Work to be completed -> Without skipping anything, write out each record below exactly.

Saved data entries
*** Begin section ***
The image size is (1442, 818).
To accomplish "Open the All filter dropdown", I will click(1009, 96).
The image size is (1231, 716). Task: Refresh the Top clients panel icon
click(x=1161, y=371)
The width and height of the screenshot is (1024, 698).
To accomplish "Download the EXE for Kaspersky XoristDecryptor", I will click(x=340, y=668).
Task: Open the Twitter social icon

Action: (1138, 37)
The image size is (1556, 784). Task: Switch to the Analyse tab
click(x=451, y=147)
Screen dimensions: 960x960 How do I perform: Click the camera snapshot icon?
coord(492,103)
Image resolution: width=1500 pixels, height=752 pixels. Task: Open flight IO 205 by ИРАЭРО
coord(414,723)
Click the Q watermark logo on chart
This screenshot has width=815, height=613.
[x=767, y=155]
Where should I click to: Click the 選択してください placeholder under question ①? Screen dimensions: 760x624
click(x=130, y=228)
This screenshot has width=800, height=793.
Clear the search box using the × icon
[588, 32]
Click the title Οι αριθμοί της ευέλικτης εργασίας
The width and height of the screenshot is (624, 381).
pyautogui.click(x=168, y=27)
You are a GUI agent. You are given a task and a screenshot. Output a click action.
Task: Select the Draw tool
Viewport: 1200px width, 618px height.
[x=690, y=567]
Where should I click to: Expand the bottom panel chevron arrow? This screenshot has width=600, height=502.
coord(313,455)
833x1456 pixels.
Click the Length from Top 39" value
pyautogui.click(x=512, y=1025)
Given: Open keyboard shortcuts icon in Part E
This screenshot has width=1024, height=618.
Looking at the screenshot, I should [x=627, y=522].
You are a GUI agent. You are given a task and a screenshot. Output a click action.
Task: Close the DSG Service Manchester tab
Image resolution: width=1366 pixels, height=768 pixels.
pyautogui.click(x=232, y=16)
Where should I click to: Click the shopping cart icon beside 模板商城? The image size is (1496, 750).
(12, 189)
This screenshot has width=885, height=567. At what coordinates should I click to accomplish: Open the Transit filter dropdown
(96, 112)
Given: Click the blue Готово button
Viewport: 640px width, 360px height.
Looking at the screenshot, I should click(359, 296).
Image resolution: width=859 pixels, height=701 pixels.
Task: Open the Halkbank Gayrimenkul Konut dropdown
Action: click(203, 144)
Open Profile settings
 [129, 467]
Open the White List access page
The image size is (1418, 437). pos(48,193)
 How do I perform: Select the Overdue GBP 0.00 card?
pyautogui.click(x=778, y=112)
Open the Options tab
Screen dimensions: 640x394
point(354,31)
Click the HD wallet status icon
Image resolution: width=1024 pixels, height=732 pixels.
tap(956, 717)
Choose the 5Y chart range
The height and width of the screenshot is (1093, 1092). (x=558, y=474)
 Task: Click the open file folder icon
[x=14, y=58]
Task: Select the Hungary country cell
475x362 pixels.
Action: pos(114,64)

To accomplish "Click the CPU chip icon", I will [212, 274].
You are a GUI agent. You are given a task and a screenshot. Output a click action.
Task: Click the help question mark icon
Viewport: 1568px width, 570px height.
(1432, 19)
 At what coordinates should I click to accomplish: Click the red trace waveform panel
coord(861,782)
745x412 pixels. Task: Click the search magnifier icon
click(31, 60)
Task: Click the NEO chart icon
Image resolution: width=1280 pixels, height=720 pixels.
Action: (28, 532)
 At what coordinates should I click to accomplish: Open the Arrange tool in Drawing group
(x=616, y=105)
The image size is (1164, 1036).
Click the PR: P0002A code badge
*** End section ***
Response to this exercise ->
The image size is (1442, 818).
To accomplish "Open the All filter dropdown", I will click(1009, 96).
The image size is (1231, 716). Task: Refresh the Top clients panel icon
click(x=1161, y=371)
The width and height of the screenshot is (1024, 698).
To accomplish "Download the EXE for Kaspersky XoristDecryptor", I will click(x=340, y=668).
Task: Open the Twitter social icon

Action: (1138, 37)
The image size is (1556, 784). Task: Switch to the Analyse tab
click(x=451, y=147)
Screen dimensions: 960x960 How do I perform: Click the camera snapshot icon?
coord(492,103)
Image resolution: width=1500 pixels, height=752 pixels. Task: Open flight IO 205 by ИРАЭРО
coord(414,723)
Click the Q watermark logo on chart
This screenshot has width=815, height=613.
[x=767, y=155]
Where should I click to: Click the 選択してください placeholder under question ①? Screen dimensions: 760x624
click(x=130, y=228)
This screenshot has width=800, height=793.
Clear the search box using the × icon
[588, 32]
Click the title Οι αριθμοί της ευέλικτης εργασίας
The width and height of the screenshot is (624, 381).
pyautogui.click(x=168, y=27)
You are a GUI agent. You are given a task and a screenshot. Output a click action.
Task: Select the Draw tool
Viewport: 1200px width, 618px height.
[x=690, y=567]
Where should I click to: Expand the bottom panel chevron arrow? This screenshot has width=600, height=502.
coord(313,455)
833x1456 pixels.
Click the Length from Top 39" value
pyautogui.click(x=512, y=1025)
Given: Open keyboard shortcuts icon in Part E
This screenshot has width=1024, height=618.
Looking at the screenshot, I should [x=627, y=522].
You are a GUI agent. You are given a task and a screenshot. Output a click action.
Task: Close the DSG Service Manchester tab
Image resolution: width=1366 pixels, height=768 pixels.
pyautogui.click(x=232, y=16)
Where should I click to: Click the shopping cart icon beside 模板商城? The image size is (1496, 750).
(12, 189)
This screenshot has width=885, height=567. At what coordinates should I click to accomplish: Open the Transit filter dropdown
(96, 112)
Given: Click the blue Готово button
Viewport: 640px width, 360px height.
Looking at the screenshot, I should click(359, 296).
Image resolution: width=859 pixels, height=701 pixels.
Task: Open the Halkbank Gayrimenkul Konut dropdown
Action: click(203, 144)
Open Profile settings
 [129, 467]
Open the White List access page
The image size is (1418, 437). pos(48,193)
 How do I perform: Select the Overdue GBP 0.00 card?
pyautogui.click(x=778, y=112)
Open the Options tab
Screen dimensions: 640x394
point(354,31)
Click the HD wallet status icon
Image resolution: width=1024 pixels, height=732 pixels.
tap(956, 717)
Choose the 5Y chart range
The height and width of the screenshot is (1093, 1092). (x=558, y=474)
 Task: Click the open file folder icon
[x=14, y=58]
Task: Select the Hungary country cell
475x362 pixels.
Action: pos(114,64)

To accomplish "Click the CPU chip icon", I will [212, 274].
You are a GUI agent. You are given a task and a screenshot. Output a click action.
Task: Click the help question mark icon
Viewport: 1568px width, 570px height.
(1432, 19)
 At what coordinates should I click to accomplish: Click the red trace waveform panel
coord(861,782)
745x412 pixels. Task: Click the search magnifier icon
click(31, 60)
Task: Click the NEO chart icon
Image resolution: width=1280 pixels, height=720 pixels.
Action: (28, 532)
 At what coordinates should I click to accomplish: Open the Arrange tool in Drawing group
(x=616, y=105)
The image size is (1164, 1036).
Click the PR: P0002A code badge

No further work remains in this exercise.